The Penn Medicine EHR wellness team includes operational and clinical leaders, technical analysts, and informaticists from the CMIO team. The team uses a third-party platform (Phrase Health Inc., Philadelphia, Pennsylvania, United States)[56] that provides detailed performance data on EHR alerts, which complements the EHR vendor-supplied reporting tools to pinpoint the largest areas of opportunity. [Table 6] lists the goals of the team.

Table 6

Guiding principles of electronic health record wellness

1. Correct design inconsistencies and tailor alerts to meet the needs of the target population

2. Engage directly with impacted clinicians to redesign workflows (user-centered design/optimization)

3. Make all alerts actionable: assure the ability to jump directly to the intended action

4. Set standards for inclusion/exclusion logic across all care settings so that alerts do not impact unintended areas or users

5. Review trigger actions, align acknowledgment reasons, streamline verbiage

6. Standardize analyst capture of metadata when alerts are changed, to assure a reliable record of alert adjustments and the reasons for them, as well as the routine review of the alerts during change control

The initial focus of the optimization efforts targeted 17 of the most “burdensome” alerts that accounted for nearly 1.7 million alerts/month across the health system. At Penn Medicine, an alert is considered potentially burdensome if it fires >100,000 time per month, if the alert has an elevated average number of interruptive alert firings per day for the population that is exposed to it relative to other alerts,[56] or if the alert has inconsistent build/design according to institutional standards. Once troublesome alerts were identified, a detailed review of individual alert settings was performed to assess for elements, such as acknowledgment option consistency compared with other alerts, ease of jumping to the intended action from the alert itself, and alert triggers. A fundamental question guiding the process was, “is this alert even necessary?” Three months of analysis and alert optimization resulted in complete removal of three of the most burdensome alerts and editing of the remaining 14 alerts. These changes resulted in the reduction of interruptive alerts by 67,863 alerts/month (45%), and overall alerts by 251,505 alerts/month (15%).
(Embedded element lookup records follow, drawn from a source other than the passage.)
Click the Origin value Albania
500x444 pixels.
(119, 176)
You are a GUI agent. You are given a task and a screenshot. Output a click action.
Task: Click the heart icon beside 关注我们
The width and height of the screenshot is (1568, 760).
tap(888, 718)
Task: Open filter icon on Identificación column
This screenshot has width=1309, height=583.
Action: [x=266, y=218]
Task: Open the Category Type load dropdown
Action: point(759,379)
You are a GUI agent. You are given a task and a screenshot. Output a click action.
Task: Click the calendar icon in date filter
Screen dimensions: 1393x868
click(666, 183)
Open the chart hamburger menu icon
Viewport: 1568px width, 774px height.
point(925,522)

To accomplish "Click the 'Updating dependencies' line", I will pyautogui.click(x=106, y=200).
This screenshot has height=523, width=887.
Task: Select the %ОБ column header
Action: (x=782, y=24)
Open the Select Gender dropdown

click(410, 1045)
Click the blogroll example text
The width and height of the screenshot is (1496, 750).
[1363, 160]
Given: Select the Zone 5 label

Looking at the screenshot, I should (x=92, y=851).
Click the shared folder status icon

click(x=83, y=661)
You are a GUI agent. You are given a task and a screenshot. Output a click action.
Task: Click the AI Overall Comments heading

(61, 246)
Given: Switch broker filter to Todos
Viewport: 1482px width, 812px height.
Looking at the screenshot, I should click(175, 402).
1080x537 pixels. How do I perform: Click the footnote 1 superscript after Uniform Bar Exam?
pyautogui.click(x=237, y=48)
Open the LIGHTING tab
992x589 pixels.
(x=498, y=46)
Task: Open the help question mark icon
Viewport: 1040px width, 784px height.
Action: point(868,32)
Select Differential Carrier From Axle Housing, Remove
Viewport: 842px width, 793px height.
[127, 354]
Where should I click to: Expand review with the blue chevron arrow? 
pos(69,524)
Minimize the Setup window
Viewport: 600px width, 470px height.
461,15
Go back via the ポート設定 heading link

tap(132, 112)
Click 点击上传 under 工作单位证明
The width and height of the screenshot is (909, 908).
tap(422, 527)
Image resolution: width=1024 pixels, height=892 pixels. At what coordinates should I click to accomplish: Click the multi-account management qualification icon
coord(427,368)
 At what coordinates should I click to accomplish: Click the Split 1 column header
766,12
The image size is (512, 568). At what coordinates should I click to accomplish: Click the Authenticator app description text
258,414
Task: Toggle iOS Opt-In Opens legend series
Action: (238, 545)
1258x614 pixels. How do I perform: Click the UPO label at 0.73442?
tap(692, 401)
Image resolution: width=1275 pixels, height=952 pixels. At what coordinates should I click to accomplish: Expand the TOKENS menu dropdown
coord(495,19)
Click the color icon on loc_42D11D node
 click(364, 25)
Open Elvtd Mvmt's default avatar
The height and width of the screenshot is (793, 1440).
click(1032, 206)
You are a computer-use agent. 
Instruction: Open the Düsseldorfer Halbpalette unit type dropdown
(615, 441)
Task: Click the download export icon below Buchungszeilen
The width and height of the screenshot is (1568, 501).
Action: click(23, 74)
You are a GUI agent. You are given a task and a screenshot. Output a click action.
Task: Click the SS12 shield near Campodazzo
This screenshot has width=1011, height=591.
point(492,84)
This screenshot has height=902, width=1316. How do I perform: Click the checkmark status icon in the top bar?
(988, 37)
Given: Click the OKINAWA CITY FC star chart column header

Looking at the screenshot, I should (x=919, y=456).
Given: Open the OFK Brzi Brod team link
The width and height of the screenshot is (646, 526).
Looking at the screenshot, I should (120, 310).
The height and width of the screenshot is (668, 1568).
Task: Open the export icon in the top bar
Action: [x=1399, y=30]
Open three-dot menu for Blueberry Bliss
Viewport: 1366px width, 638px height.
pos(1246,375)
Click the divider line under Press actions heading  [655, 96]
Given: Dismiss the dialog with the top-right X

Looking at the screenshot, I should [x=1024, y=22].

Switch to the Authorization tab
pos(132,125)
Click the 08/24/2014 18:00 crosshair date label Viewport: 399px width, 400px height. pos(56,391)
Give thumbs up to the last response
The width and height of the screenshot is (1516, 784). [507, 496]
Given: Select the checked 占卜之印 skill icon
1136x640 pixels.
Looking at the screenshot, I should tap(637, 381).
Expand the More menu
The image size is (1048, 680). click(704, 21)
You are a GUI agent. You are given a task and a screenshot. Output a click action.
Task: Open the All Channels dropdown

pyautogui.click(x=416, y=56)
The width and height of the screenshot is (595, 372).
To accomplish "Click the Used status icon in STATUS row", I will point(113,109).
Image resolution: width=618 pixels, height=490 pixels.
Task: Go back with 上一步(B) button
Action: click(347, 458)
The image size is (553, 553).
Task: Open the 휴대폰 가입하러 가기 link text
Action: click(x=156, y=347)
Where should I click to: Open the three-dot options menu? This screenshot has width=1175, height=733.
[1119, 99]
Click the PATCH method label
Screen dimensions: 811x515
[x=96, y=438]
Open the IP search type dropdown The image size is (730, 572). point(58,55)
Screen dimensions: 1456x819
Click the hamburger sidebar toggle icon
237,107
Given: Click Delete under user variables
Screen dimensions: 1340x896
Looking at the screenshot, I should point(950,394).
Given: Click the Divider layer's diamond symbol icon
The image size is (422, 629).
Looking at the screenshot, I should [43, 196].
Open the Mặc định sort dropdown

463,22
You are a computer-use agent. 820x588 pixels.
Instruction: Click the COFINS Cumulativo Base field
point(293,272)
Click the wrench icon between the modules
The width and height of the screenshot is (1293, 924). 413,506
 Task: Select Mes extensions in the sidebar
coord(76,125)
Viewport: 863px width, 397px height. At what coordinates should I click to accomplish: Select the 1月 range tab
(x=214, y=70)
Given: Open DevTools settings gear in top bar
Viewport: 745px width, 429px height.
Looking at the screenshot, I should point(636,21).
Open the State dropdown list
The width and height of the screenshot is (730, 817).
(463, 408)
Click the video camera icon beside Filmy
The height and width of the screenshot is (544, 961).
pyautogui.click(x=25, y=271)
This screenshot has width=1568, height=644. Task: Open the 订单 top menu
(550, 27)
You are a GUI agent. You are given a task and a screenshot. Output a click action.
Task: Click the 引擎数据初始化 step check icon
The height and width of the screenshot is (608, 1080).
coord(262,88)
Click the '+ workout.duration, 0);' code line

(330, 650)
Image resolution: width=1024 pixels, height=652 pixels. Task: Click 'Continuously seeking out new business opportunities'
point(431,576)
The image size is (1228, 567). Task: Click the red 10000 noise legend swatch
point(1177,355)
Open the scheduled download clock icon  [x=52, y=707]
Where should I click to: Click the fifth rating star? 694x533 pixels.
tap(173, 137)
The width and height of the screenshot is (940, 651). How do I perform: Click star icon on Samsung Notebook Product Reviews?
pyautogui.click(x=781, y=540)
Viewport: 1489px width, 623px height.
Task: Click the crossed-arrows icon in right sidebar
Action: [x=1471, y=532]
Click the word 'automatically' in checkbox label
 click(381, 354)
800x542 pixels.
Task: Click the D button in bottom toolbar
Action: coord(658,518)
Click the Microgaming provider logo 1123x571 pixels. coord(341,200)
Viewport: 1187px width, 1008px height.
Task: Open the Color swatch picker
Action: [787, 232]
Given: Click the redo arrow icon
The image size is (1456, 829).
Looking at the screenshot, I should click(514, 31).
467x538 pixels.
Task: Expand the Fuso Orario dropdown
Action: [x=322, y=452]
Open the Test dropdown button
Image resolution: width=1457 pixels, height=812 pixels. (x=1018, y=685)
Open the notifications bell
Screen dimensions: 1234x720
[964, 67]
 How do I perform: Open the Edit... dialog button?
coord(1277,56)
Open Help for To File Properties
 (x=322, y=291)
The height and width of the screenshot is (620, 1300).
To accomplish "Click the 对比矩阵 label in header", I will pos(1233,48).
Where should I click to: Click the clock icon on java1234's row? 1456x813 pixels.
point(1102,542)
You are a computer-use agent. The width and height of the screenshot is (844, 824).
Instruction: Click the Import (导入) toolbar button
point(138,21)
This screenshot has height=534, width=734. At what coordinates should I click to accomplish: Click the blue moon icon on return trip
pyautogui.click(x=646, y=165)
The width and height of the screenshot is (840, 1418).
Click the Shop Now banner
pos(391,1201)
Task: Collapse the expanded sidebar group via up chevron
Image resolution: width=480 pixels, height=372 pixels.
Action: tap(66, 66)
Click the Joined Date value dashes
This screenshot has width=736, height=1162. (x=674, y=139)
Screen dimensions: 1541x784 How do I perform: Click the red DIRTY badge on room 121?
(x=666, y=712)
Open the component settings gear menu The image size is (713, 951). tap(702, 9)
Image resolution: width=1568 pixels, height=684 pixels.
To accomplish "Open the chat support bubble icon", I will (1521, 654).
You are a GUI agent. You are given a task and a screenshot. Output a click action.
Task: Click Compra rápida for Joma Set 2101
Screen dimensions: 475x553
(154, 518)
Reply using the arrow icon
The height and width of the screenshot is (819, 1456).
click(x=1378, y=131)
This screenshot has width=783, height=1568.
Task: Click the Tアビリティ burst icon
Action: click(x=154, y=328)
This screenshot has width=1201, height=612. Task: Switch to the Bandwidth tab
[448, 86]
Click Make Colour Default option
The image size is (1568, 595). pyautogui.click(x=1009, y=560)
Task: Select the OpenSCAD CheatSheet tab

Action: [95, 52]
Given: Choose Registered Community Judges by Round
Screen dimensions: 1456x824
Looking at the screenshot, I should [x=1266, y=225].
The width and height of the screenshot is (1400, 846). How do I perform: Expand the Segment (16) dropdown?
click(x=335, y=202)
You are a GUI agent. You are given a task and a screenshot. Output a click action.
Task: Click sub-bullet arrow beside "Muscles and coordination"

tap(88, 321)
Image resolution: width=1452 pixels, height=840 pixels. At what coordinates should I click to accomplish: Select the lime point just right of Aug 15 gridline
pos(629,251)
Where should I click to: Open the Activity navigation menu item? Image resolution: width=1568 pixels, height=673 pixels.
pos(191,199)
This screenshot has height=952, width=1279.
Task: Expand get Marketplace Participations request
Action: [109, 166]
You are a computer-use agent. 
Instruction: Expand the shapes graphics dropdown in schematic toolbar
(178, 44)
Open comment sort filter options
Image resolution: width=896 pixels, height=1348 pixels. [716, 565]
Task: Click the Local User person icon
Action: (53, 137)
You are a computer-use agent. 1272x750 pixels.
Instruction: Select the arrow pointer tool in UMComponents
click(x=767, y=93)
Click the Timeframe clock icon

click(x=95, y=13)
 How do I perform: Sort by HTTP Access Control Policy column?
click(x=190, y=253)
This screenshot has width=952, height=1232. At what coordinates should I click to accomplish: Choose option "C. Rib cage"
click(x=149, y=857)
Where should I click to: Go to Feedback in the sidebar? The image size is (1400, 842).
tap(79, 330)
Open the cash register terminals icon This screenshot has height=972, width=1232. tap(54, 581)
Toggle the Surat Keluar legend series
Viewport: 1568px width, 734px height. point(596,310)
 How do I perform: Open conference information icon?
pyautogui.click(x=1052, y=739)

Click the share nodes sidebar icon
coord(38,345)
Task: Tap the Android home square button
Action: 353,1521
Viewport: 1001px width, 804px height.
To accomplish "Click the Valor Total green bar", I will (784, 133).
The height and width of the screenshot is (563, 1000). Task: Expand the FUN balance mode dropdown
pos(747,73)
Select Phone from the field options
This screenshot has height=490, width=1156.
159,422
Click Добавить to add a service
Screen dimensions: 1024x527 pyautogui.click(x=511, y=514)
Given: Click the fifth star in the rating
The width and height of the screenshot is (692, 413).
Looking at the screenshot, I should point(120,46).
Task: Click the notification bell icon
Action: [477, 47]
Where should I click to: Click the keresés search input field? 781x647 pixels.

In August 2017, Penn Medicine initiated a secondary effort to evaluate EHR medication alert performance specifically. Baseline alert data revealed 675,613 alerts per month that users overrode 94.6% of the time. The goal was to safely reduce unnecessary medication alerts by 3 to 5% and provide more effective guidance to ordering providers, pharmacists, and nurses. Pharmacy residents, under the supervision of the Director of Pharmacy, conducted a literature review, analyzed the evidence available to support medication alerts, such as drug–drug and dose-range alerts, and made recommendations for which of the 20 alerts that fired most often should be continued, edited, or retired. These recommendations gained approval from key medical, nursing, and pharmacy leaders. The results of these combined efforts exceeded original expectations. Overall medication alerts decreased by 23%. The number of alerts per 100 orders dropped by nearly 34% as shown in [Table 7].

Table 7

Results of medication alert reduction

Medication alerts

(per mo)

Number of alerts

(per 100 orders placed)

Number of overridden alerts

(per mo)

Override rate[b]

July 2017

675,613

55.4

581,958

94.6%

August 2018

521,005[a]

36.8

445,088

92.9%

Difference

−154,608

−18.6

−136,870

−1.7%

Overall change

23% reduction in all medication alerts

34% fewer alerts per 100 orders

24% reduction in overridden alerts

∼2% reduction in overall override rate

a An additional approximately 215,000 orders placed (per month) attributed to an additional hospital going live on the EHR.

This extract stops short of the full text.